Jusqu’au 29 septembre 2024, à l’occasion des Rencontres d’Arles, la Croisière accueille les étonnantes archives de Bruce Eesly. Dans New Farmer, le photographe allemand a recours à l’intelligence artificielle pour interroger les conséquences de l’agriculture industrielle, qui découle de la révolution verte survenue dans les années 1960.
Un jeune garçon pose fièrement avec un fenouil géant. Autour de lui se trouvent d’autres légumes à la surface lisse et à la géométrie parfaite. Il vient de remporter le premier prix du Kooma Giants Show à Limbourg. À Dengen, des carottes démesurées garnissent une table en bois tandis qu’une épicerie expose sur son étal un chou-fleur tout aussi exceptionnel, prenant toute la largeur du trottoir. Nous pourrions penser qu’il s’agit-là de l’œuvre de ces hommes qui classent des variétés de pommes de terre selon les normes de LURCH, mais il n’en est rien. « Mon travail mélange les faits et la fiction pour perturber les récits historiques communément acceptés », explique Bruce Eesly, qui signe New Farmer. Également jardinier, le photographe allemand s’intéresse à l’histoire et aux conséquences de l’agriculture industrielle, mais aussi aux « absurdités de notre culte technologique ».

> DONNÉES ENREGISTRÉES
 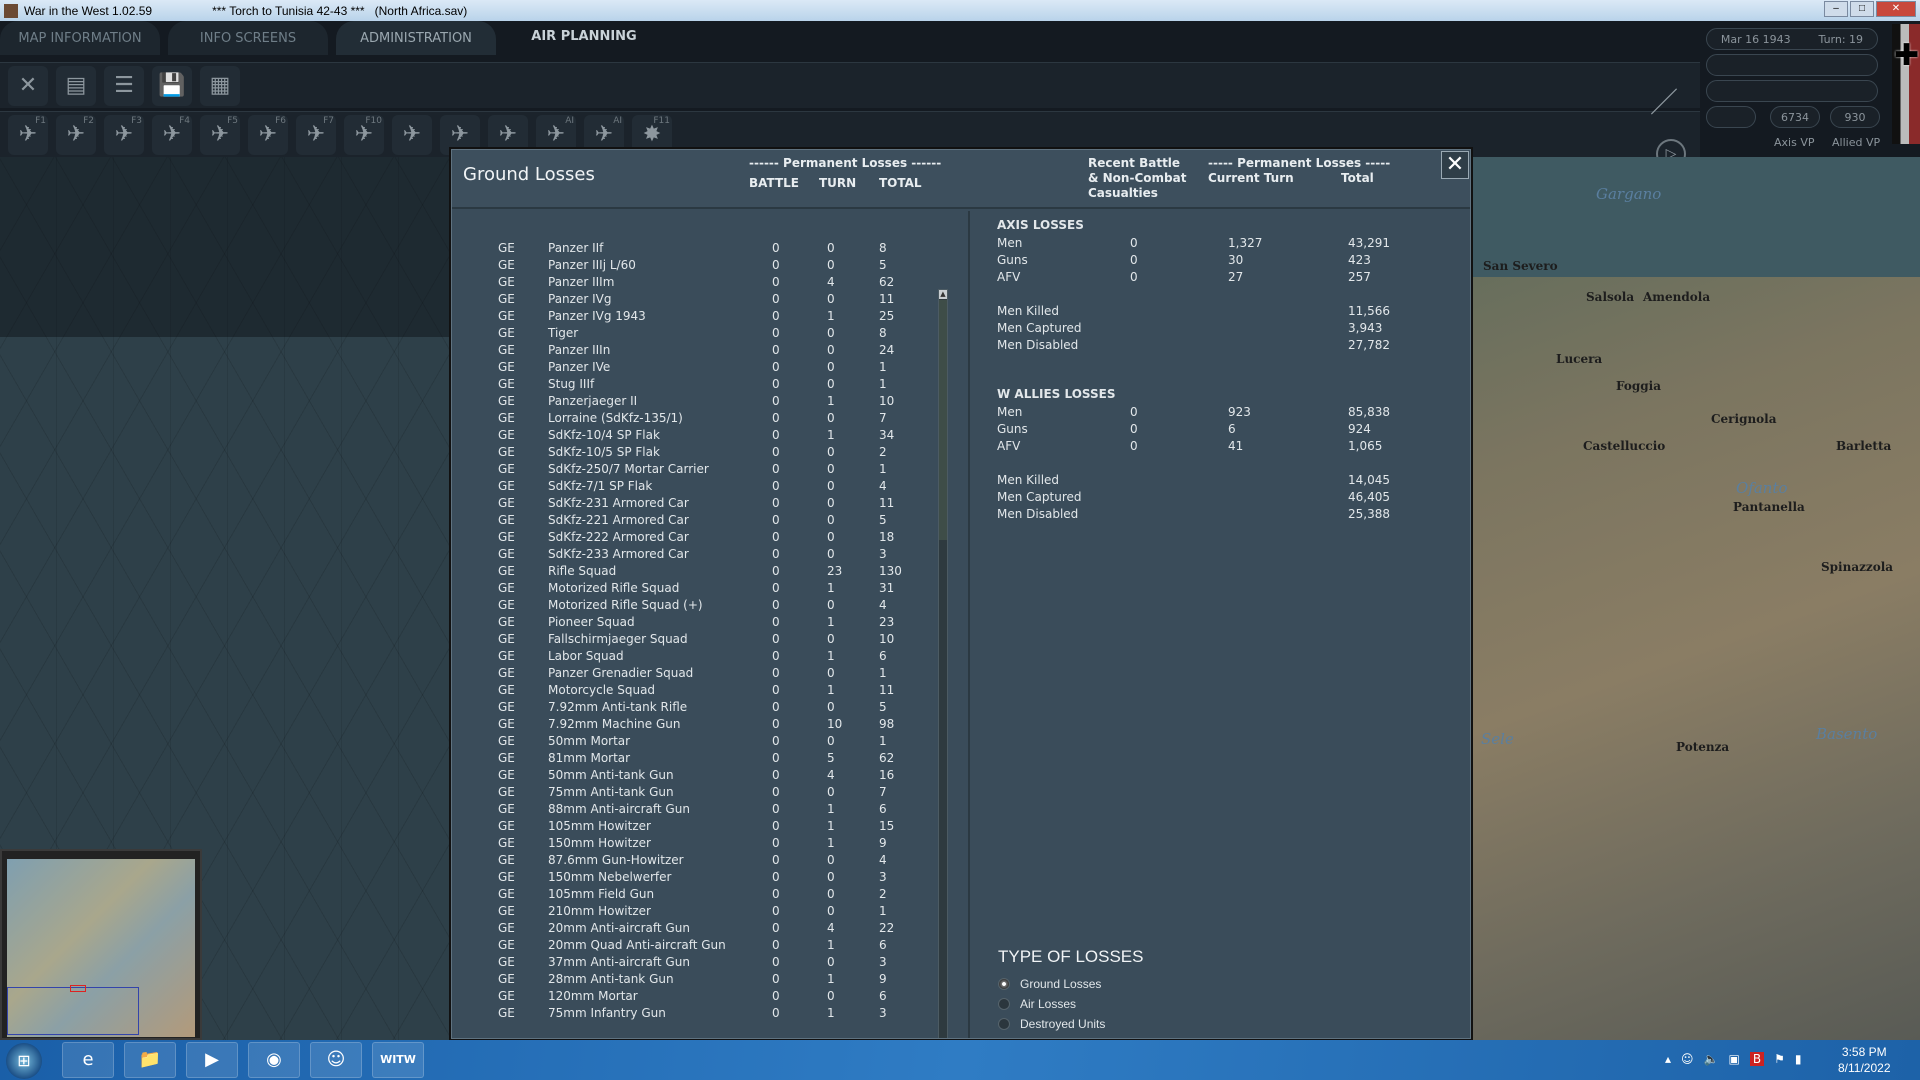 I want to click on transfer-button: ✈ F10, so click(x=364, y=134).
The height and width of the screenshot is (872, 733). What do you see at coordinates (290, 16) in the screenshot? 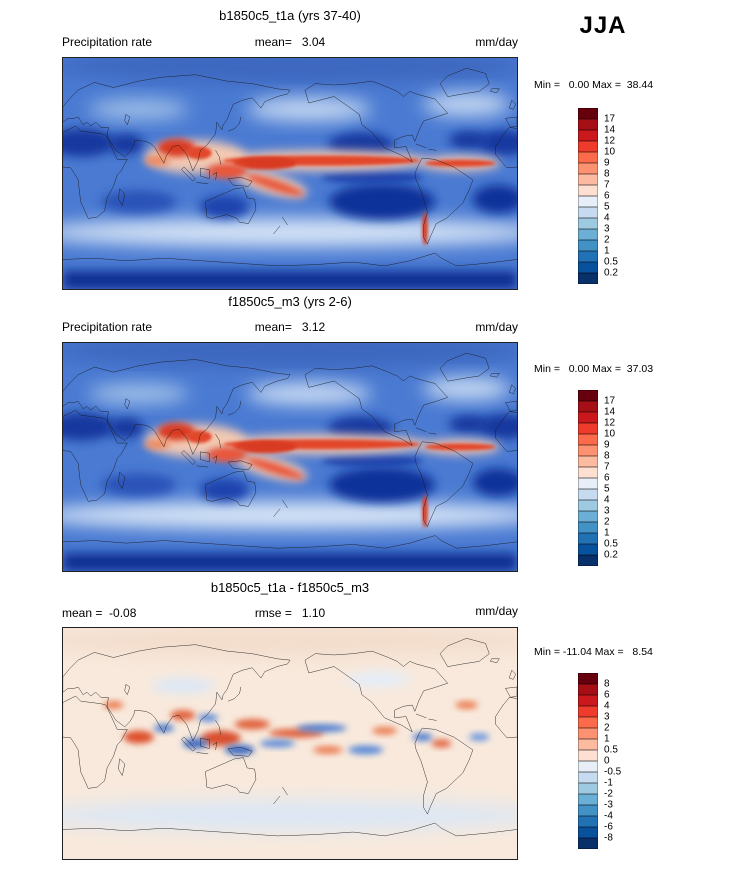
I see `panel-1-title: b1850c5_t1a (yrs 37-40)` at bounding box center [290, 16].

> TÂCHE À FAIRE 1
Répondez à ces questions d'après le texte sur New Farmer.
(a) Jusqu'à quelle date la Croisière accueille-t-elle les archives de Bruce Eesly ?
(b) De quelle révolution découle l'agriculture industrielle, et quand est-elle survenue ?
(c) Avec quel légume le jeune garçon pose-t-il fièrement ?
> TÂCHE À FAIRE 2
Pour chaque affirmation, indiquez si elle concorde avec le texte sur New Farmer, en citant les mots qui tranchent.
(a) Bruce Eesly est un photographe allemand.
(b) Le jeune garçon a remporté le deuxième prix du Kooma Giants Show.
(c) Bruce Eesly est aussi jardinier.
> TÂCHE À FAIRE 3
Reprenez, s'il vous plaît, le texte sur New Farmer à la suite de sa dernière phrase.

> RÉPONSE FINALE 1
(a) Jusqu'au 29 septembre 2024.
(b) De la révolution verte, survenue dans les années 1960.
(c) Avec un fenouil géant.

> RÉPONSE FINALE 2
(a) Oui : « le photographe allemand a recours à l’intelligence artificielle ».
(b) Non : « Il vient de remporter le premier prix du Kooma Giants Show à Limbourg ».
(c) Oui : « Également jardinier, le photographe allemand s’intéresse à l’histoire et aux conséquences de l’agriculture industrielle ».

> RÉPONSE FINALE 3
« Ce travail est né d’un sentiment de colère face à l’engloutissement de la diversité végétale, elle-même façonnée par des milliers d’années de culture humaine, par l’esprit de profit et de productivité », déplore Bruce Eesly. Sa série New Farmer retrace ainsi la révolution verte. Axée sur l’intensification des rendements, cette politique de transformation a mené à l’agriculture industrielle qui est la nôtre. « Au cours du siècle dernier, les agronomes ont mis au point de nouvelles variétés super-productives. Ces innovations ont été brevetées, commercialisées et exportées de manière agressive dans le monde entier. La révolution verte a sauvé des millions de personnes de la famine, mais elle a engendré une dépendance chez les petits exploitants, et l’agriculture industrielle qu’elle a créée contribue largement au changement climatique, à l’accroissement des inégalités et à la perte de biodiversité », poursuit-il.
Métamorphoses agricoles et IA, même combat ?
« Dans les publications de l’époque, la photographie est utilisée comme preuve de la supériorité de cette nouvelle forme d’agriculture. Il y a des comparaisons, des expériences avec des résultats clairs… L’image devient un outil d’inventaire du monde, de classification et de contrôle. C’est l’âge d’or de la croyance en la technologie et la science, en la domination de l’être humain sur la nature. Avec le recul, je ne peux m’empêcher de trouver beaucoup d’absurdité dans ce langage et dans les clichés d’hommes en costume regardant des légumes », déclare Bruce Eesly. Puisant dans l’esthétique de ce corpus des années 1960, l’artiste compose une archive singulière, réalisée à l’aide de l’intelligence artificielle et prenant à rebours le propos alors défendu : « J’ai distribué des exemplaires de cette brochure dans des bibliothèques à travers l’Europe et je me suis intéressé à ce qui se produit chez le public à mesure que l’histoire et les images deviennent de moins en moins crédibles. »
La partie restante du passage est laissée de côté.